Repeat all the data word for word.

-- Collected data entries --
══════

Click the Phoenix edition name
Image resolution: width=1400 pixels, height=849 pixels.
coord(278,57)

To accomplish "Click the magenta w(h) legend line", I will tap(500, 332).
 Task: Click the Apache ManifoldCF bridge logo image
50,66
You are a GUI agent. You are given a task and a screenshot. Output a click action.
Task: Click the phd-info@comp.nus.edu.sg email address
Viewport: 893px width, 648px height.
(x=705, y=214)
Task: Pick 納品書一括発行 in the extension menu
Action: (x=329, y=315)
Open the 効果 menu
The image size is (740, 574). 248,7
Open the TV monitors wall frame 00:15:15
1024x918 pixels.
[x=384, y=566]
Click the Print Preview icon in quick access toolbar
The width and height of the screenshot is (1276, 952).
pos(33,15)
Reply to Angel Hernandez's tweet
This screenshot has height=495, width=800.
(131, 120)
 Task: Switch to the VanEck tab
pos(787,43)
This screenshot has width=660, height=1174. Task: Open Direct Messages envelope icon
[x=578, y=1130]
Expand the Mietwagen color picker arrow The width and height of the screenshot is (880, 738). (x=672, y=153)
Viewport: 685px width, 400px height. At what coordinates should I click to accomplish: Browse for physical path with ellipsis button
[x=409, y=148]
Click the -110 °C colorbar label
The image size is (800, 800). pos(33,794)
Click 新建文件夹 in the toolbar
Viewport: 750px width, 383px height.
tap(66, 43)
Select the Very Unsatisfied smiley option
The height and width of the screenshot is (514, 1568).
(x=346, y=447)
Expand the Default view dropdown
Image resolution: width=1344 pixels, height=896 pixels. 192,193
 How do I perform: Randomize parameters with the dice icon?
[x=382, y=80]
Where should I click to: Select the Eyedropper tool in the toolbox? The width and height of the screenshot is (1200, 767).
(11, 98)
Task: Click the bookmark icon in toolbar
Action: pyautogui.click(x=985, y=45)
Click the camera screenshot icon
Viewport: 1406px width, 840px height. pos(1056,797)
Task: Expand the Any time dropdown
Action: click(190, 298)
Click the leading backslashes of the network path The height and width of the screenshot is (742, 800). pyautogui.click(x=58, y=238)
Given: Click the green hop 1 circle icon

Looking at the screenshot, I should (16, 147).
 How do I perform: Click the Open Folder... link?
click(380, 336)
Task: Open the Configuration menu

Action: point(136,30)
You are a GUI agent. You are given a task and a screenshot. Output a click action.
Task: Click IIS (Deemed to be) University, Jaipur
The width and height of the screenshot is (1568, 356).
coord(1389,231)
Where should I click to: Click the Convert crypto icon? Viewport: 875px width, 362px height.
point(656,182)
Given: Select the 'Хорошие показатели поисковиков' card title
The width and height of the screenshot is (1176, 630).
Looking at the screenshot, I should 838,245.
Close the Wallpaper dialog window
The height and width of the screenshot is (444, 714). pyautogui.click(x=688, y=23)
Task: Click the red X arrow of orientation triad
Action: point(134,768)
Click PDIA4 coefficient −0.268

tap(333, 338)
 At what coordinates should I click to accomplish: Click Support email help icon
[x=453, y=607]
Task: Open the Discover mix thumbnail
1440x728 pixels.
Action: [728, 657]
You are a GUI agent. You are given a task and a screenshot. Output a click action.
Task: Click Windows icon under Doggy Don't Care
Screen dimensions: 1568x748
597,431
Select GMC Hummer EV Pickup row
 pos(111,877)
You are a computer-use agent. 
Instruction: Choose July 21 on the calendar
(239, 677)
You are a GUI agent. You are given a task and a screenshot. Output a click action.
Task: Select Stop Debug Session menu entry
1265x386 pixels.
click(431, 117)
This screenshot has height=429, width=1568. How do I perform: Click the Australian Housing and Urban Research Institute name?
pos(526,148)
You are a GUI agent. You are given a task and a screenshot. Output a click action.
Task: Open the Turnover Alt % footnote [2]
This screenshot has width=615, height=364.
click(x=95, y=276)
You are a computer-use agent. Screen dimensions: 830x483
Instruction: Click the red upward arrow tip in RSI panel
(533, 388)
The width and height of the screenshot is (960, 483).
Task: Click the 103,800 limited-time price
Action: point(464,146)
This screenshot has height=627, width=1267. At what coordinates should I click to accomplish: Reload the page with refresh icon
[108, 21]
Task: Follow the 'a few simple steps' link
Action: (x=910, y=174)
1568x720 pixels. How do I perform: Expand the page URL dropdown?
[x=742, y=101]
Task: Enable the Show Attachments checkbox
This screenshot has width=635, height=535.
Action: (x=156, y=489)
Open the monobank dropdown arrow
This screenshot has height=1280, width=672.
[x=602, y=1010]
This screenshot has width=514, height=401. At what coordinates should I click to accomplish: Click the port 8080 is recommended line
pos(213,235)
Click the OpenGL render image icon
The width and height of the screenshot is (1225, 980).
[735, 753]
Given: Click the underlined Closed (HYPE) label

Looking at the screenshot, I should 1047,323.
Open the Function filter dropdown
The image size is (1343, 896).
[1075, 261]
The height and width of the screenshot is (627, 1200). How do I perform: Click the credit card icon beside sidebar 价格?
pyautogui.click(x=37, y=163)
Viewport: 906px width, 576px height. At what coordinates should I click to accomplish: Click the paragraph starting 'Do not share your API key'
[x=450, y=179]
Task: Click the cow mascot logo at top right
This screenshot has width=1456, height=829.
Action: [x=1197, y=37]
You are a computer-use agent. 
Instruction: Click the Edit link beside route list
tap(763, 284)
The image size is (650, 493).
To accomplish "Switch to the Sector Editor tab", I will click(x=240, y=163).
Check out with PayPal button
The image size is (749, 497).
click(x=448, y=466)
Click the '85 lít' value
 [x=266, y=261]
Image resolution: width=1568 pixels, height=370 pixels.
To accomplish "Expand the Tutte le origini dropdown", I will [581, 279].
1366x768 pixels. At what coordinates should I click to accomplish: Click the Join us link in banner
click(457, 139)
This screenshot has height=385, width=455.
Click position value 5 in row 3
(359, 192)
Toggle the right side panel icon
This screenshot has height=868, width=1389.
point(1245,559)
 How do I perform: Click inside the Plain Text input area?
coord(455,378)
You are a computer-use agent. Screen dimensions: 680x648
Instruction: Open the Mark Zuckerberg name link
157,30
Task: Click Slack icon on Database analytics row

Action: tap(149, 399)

══════

-- Solution for this task --
Click the Phoenix edition name
Image resolution: width=1400 pixels, height=849 pixels.
coord(278,57)

To accomplish "Click the magenta w(h) legend line", I will tap(500, 332).
 Task: Click the Apache ManifoldCF bridge logo image
50,66
You are a GUI agent. You are given a task and a screenshot. Output a click action.
Task: Click the phd-info@comp.nus.edu.sg email address
Viewport: 893px width, 648px height.
(x=705, y=214)
Task: Pick 納品書一括発行 in the extension menu
Action: (x=329, y=315)
Open the 効果 menu
The image size is (740, 574). 248,7
Open the TV monitors wall frame 00:15:15
1024x918 pixels.
[x=384, y=566]
Click the Print Preview icon in quick access toolbar
The width and height of the screenshot is (1276, 952).
pos(33,15)
Reply to Angel Hernandez's tweet
This screenshot has height=495, width=800.
(131, 120)
 Task: Switch to the VanEck tab
pos(787,43)
This screenshot has width=660, height=1174. Task: Open Direct Messages envelope icon
[x=578, y=1130]
Expand the Mietwagen color picker arrow The width and height of the screenshot is (880, 738). (x=672, y=153)
Viewport: 685px width, 400px height. At what coordinates should I click to accomplish: Browse for physical path with ellipsis button
[x=409, y=148]
Click the -110 °C colorbar label
The image size is (800, 800). pos(33,794)
Click 新建文件夹 in the toolbar
Viewport: 750px width, 383px height.
tap(66, 43)
Select the Very Unsatisfied smiley option
The height and width of the screenshot is (514, 1568).
(x=346, y=447)
Expand the Default view dropdown
Image resolution: width=1344 pixels, height=896 pixels. 192,193
 How do I perform: Randomize parameters with the dice icon?
[x=382, y=80]
Where should I click to: Select the Eyedropper tool in the toolbox? The width and height of the screenshot is (1200, 767).
(11, 98)
Task: Click the bookmark icon in toolbar
Action: pyautogui.click(x=985, y=45)
Click the camera screenshot icon
Viewport: 1406px width, 840px height. pos(1056,797)
Task: Expand the Any time dropdown
Action: click(190, 298)
Click the leading backslashes of the network path The height and width of the screenshot is (742, 800). pyautogui.click(x=58, y=238)
Given: Click the green hop 1 circle icon

Looking at the screenshot, I should (16, 147).
 How do I perform: Click the Open Folder... link?
click(380, 336)
Task: Open the Configuration menu

Action: point(136,30)
You are a GUI agent. You are given a task and a screenshot. Output a click action.
Task: Click IIS (Deemed to be) University, Jaipur
The width and height of the screenshot is (1568, 356).
coord(1389,231)
Where should I click to: Click the Convert crypto icon? Viewport: 875px width, 362px height.
point(656,182)
Given: Select the 'Хорошие показатели поисковиков' card title
The width and height of the screenshot is (1176, 630).
Looking at the screenshot, I should 838,245.
Close the Wallpaper dialog window
The height and width of the screenshot is (444, 714). pyautogui.click(x=688, y=23)
Task: Click the red X arrow of orientation triad
Action: point(134,768)
Click PDIA4 coefficient −0.268

tap(333, 338)
 At what coordinates should I click to accomplish: Click Support email help icon
[x=453, y=607]
Task: Open the Discover mix thumbnail
1440x728 pixels.
Action: [728, 657]
You are a GUI agent. You are given a task and a screenshot. Output a click action.
Task: Click Windows icon under Doggy Don't Care
Screen dimensions: 1568x748
597,431
Select GMC Hummer EV Pickup row
 pos(111,877)
You are a computer-use agent. 
Instruction: Choose July 21 on the calendar
(239, 677)
You are a GUI agent. You are given a task and a screenshot. Output a click action.
Task: Select Stop Debug Session menu entry
1265x386 pixels.
click(431, 117)
This screenshot has height=429, width=1568. How do I perform: Click the Australian Housing and Urban Research Institute name?
pos(526,148)
You are a GUI agent. You are given a task and a screenshot. Output a click action.
Task: Open the Turnover Alt % footnote [2]
This screenshot has width=615, height=364.
click(x=95, y=276)
You are a computer-use agent. Screen dimensions: 830x483
Instruction: Click the red upward arrow tip in RSI panel
(533, 388)
The width and height of the screenshot is (960, 483).
Task: Click the 103,800 limited-time price
Action: point(464,146)
This screenshot has height=627, width=1267. At what coordinates should I click to accomplish: Reload the page with refresh icon
[108, 21]
Task: Follow the 'a few simple steps' link
Action: (x=910, y=174)
1568x720 pixels. How do I perform: Expand the page URL dropdown?
[x=742, y=101]
Task: Enable the Show Attachments checkbox
This screenshot has width=635, height=535.
Action: (x=156, y=489)
Open the monobank dropdown arrow
This screenshot has height=1280, width=672.
[x=602, y=1010]
This screenshot has width=514, height=401. At what coordinates should I click to accomplish: Click the port 8080 is recommended line
pos(213,235)
Click the OpenGL render image icon
The width and height of the screenshot is (1225, 980).
[735, 753]
Given: Click the underlined Closed (HYPE) label

Looking at the screenshot, I should 1047,323.
Open the Function filter dropdown
The image size is (1343, 896).
[1075, 261]
The height and width of the screenshot is (627, 1200). How do I perform: Click the credit card icon beside sidebar 价格?
pyautogui.click(x=37, y=163)
Viewport: 906px width, 576px height. At what coordinates should I click to accomplish: Click the paragraph starting 'Do not share your API key'
[x=450, y=179]
Task: Click the cow mascot logo at top right
This screenshot has width=1456, height=829.
Action: [x=1197, y=37]
You are a computer-use agent. 
Instruction: Click the Edit link beside route list
tap(763, 284)
The image size is (650, 493).
To accomplish "Switch to the Sector Editor tab", I will click(x=240, y=163).
Check out with PayPal button
The image size is (749, 497).
click(x=448, y=466)
Click the '85 lít' value
 [x=266, y=261]
Image resolution: width=1568 pixels, height=370 pixels.
To accomplish "Expand the Tutte le origini dropdown", I will [581, 279].
1366x768 pixels. At what coordinates should I click to accomplish: Click the Join us link in banner
click(457, 139)
This screenshot has height=385, width=455.
Click position value 5 in row 3
(359, 192)
Toggle the right side panel icon
This screenshot has height=868, width=1389.
point(1245,559)
 How do I perform: Click inside the Plain Text input area?
coord(455,378)
You are a computer-use agent. Screen dimensions: 680x648
Instruction: Open the Mark Zuckerberg name link
157,30
Task: Click Slack icon on Database analytics row

Action: tap(149, 399)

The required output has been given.